Later when we realized we asked the wrong thing, they said "oh yes of course we knew it was not the right thing". The convention that you don't argue with "the boss" cost us many man-months of work.

You can only successfully discuss technical matters if both parties are willing to do just that.

Sounds like incompetency to me. Knowingly wasting months should be a dealbreaker.
> ... if both parties are willing to do just that

If only both parties created trust between each other.

You grow what you sow.

That's a bullshit take. We had an Australian go there and hire everyone. If it were Australians he hired out the blue (i.e. with just that little trust), he would have heard about the problem as soon as they were discovered.
There has to be an understanding that you won't be penalized for saying it's not the right thing.

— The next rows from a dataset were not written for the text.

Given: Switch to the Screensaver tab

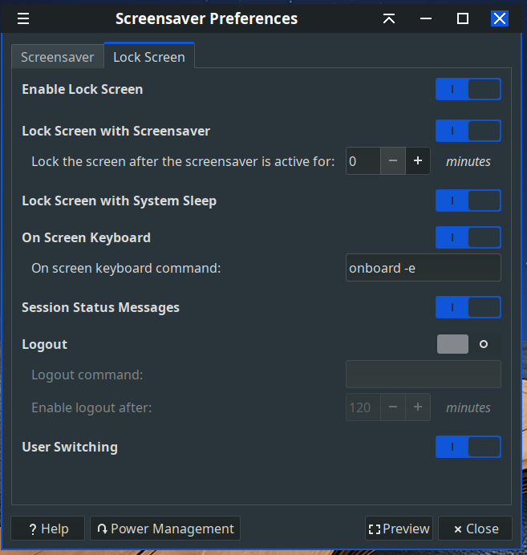Looking at the screenshot, I should coord(58,57).
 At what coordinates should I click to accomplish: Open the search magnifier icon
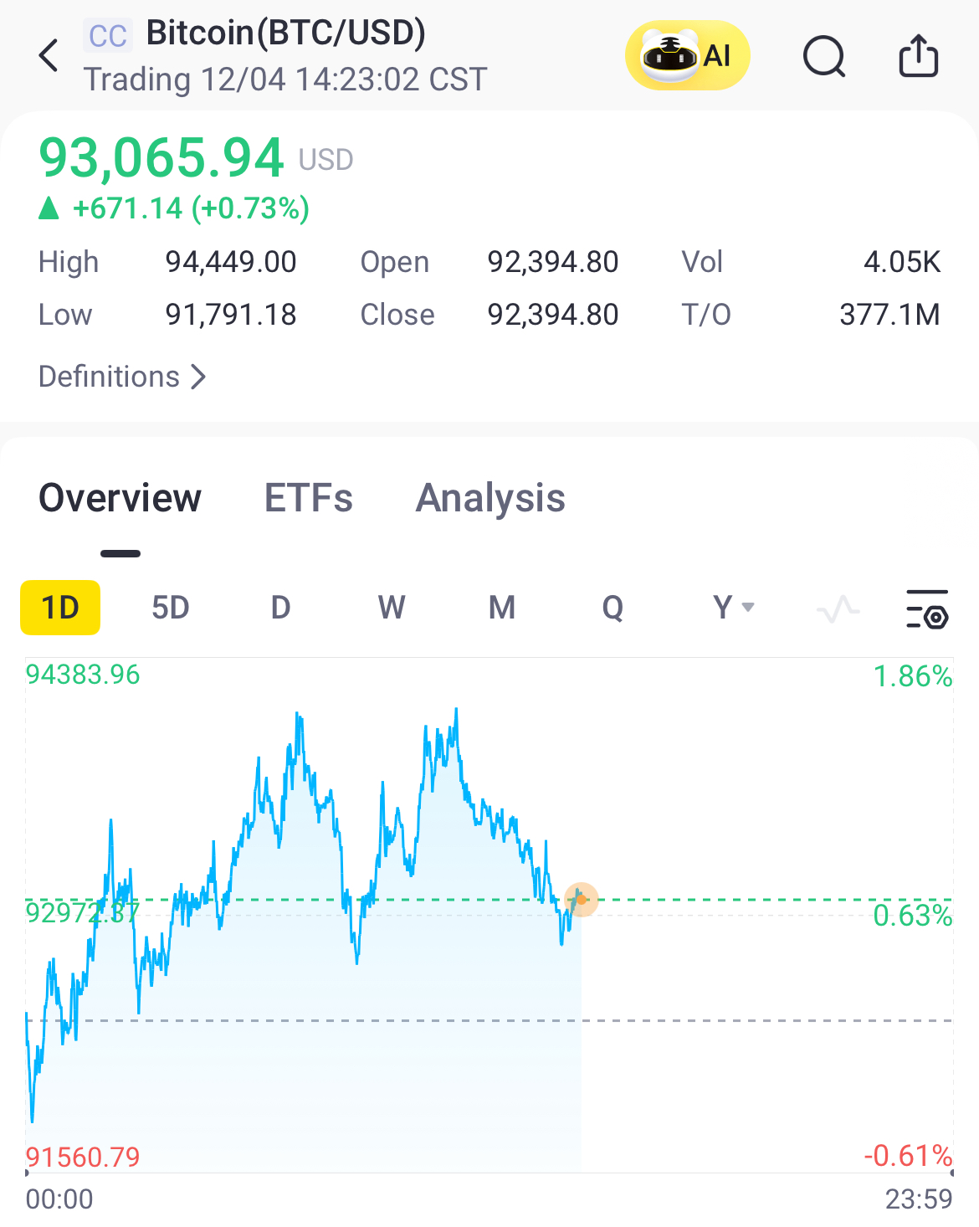pyautogui.click(x=824, y=56)
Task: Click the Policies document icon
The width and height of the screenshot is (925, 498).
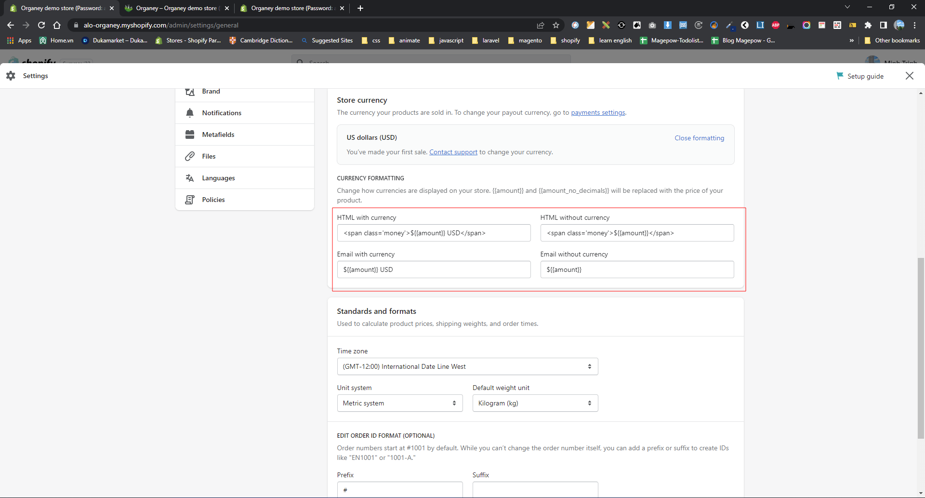Action: 190,200
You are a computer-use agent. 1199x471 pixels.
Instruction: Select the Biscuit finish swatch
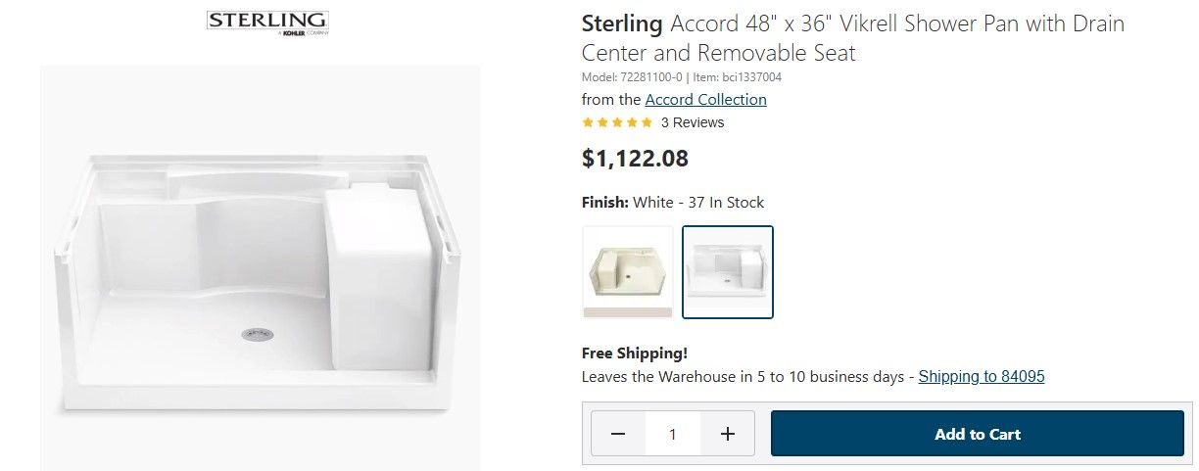[x=628, y=271]
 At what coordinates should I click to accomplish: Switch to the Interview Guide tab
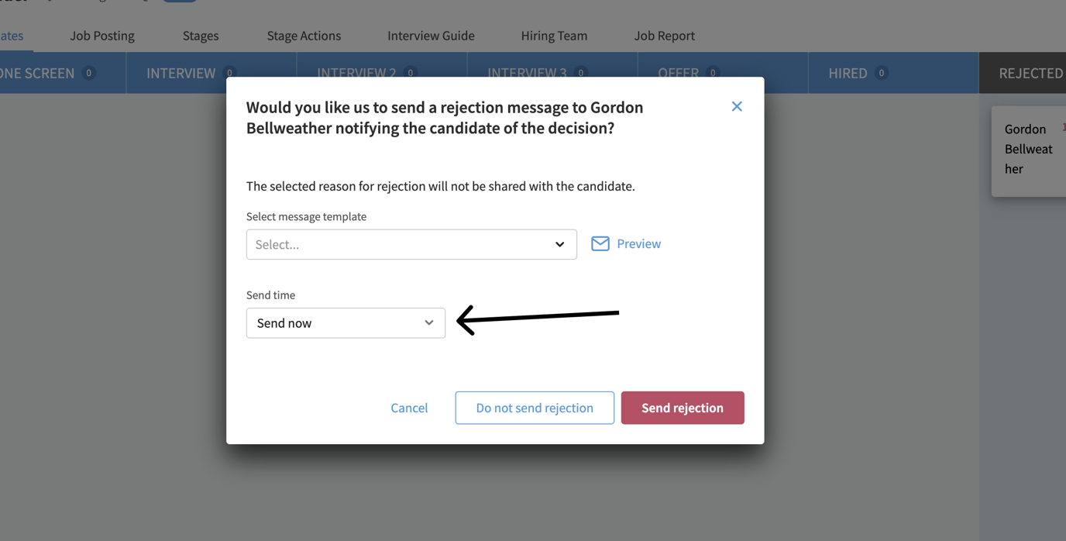[431, 36]
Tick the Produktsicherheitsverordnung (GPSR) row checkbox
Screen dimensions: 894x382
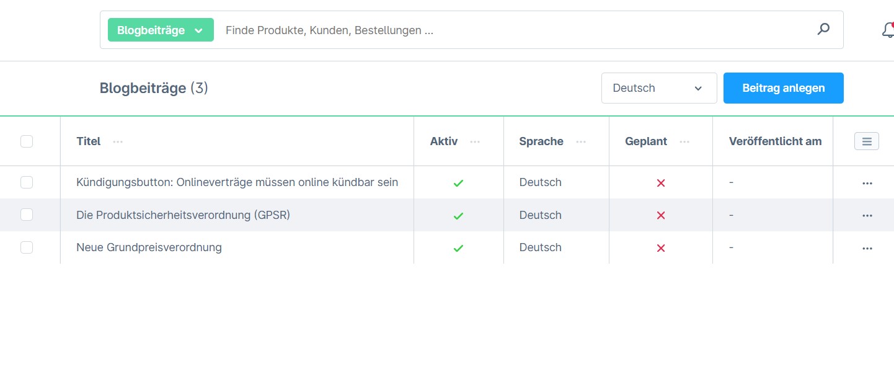tap(27, 215)
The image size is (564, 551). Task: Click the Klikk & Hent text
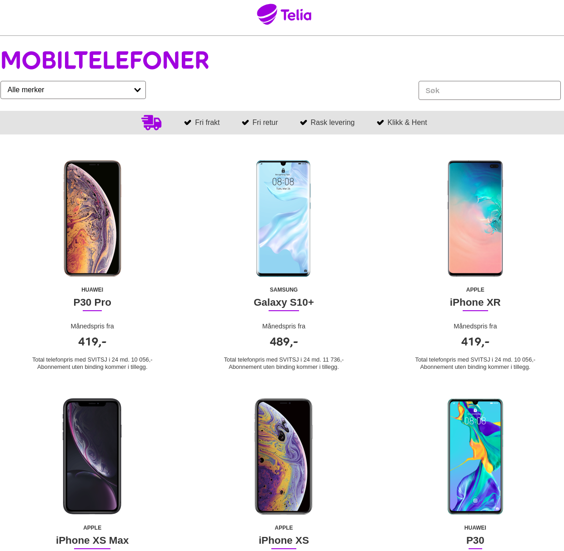tap(407, 123)
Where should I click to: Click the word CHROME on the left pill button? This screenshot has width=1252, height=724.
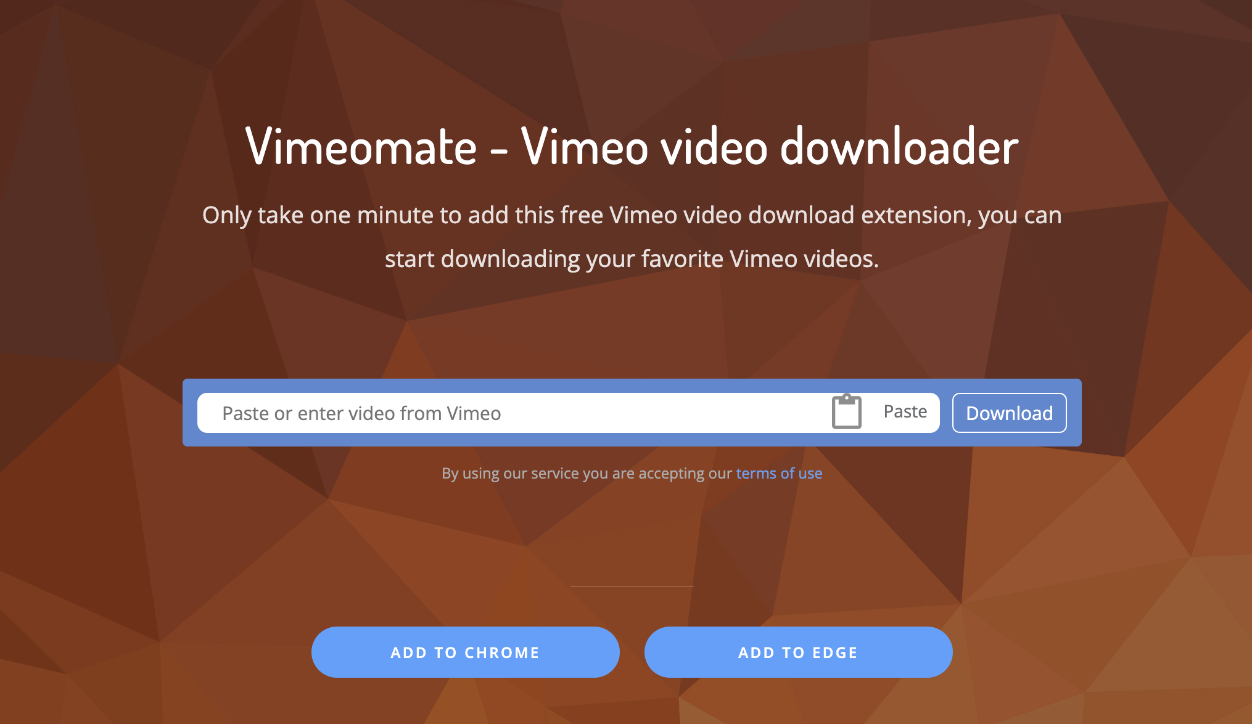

Which might be obvious in your company culture but not really obvious even for different companies much less broader cultural differences.
Well what is it if not a cultural difference in discussing a technical issue that the thread-starting comment asserted don't exist?
Guessing those Australians would have had much better labour protections and a better social safety net if they did get fired, giving them the safety to criticise. Not "trust" exactly since it's more about not needing to trust a given employer, but a similar pattern.
What's a more guaranteed way to get fired: report an issue with a task upfront or keep doing useless work for a couple of months until the boss finds out?
You’re looking at it with western eyes and a big salary.

Now imagine being at McDonald’s on minimum wage. Your manager asks you to do something that in your eyes make no sense. Last time he did, you said something and got réprimantes for it. Do you bring it up again? Or you let the manager decide and move on with your life.

Well, again it depends on the culture. Some boss wouldn't take any disagreement from subordinates well. No matter what the result looks like, if the boss doesn't declare the project failed, than that's not a failure. Even if it failed, the subordinate takes the blame, it's less serious than bringing up issues early because the boss's order is faithfully carried through to the end.
The word ‘done’ can disproportionately mean different things culturally and geographically between average and above average developers.
Done = ready to be used to do what it’s made to do

I’ve lived in many cultures. In what culture, does “done” not mean that?

In some cultures you may lie about it being done, but internally you know what’s being asked and that you’re lying in reply.

In Portugal being done, means that if I need to place a blackboard on the wall and the screws don't fit, most likely we will get some creative solution to still hang the blackboard, consider it done, and if it falls down, no biggie, we hang it up again.

In Germany or Switzerland, in the same situation, you would be told that it is a security issue and it is dangerous to have a blackboard that might fall, to reschedule placing the board to when the proper screws are available. Only then will the blackboard be placed in position and it will only fall if the rest of the building falls as well.

Yes, steorotypes, yet quite real with two quite different kinds of what done actually means.

Not the experience of many.

Done can mean I'm done my first pass but this is untested.

Done can mean I think I did what you asked but I never checked or verified my assumptions, nor were there enough input.